### Trecho do texto
Muitos dos equívocos naturais daquele momento – uma
pena – permanecem entre os senões que perseguem até hoje os contaminados pelo
HIV. Mesmo assim, bolas ao alto, nunca se soube tanto sobre uma doença em tão
pouco tempo. Muitos morreram, mas a ciência e a solidariedade operaram milagres.
Num primeiro momento, a Aids soava como problema de gente descolada – artistas, ricaços e vadios. Parecia dizer respeito a tipos saídos de uma cena qualquer do soturno Parceiros da noite (1980), de Willian Friedkin, estrelado por um jovem Al Pacino – policial infiltrado num clube sadô de Nova York, do qual gays libidinosos brotavam do gelo seco. O filme mostrava não só as sexualidades marginais, mas como se comunicavam nos subterrâneos, dando uma capoeira nos que juravam ser capazes de calá-las. As minorias, mostrou Friedkin, tinham um idioma, e nem a Era Reagan, ainda por começar, lhe passaria a borracha.

### Dados disponíveis

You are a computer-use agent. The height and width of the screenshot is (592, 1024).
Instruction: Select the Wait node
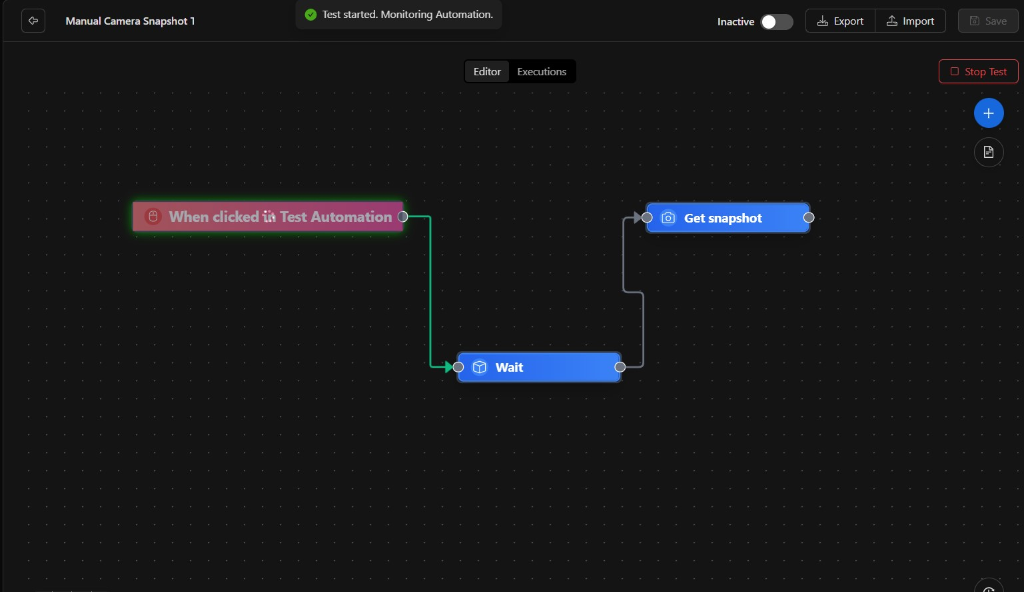[539, 367]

### O que fazer
Diga se cada frase a seguir concorda com o trecho sobre a Aids, respondendo sim ou não e citando as palavras do trecho que decidem. 1. Nunca se soube tanto sobre uma doença em tão pouco tempo. 2. No filme, Al Pacino faz um policial infiltrado num clube de Nova York. 3. O filme Parceiros da noite é de 1985.

### Resposta
1. Sim: "nunca se soube tanto sobre uma doença em tão pouco tempo".
2. Sim: "estrelado por um jovem Al Pacino – policial infiltrado num clube sadô de Nova York".
3. Não: "Parceiros da noite (1980)".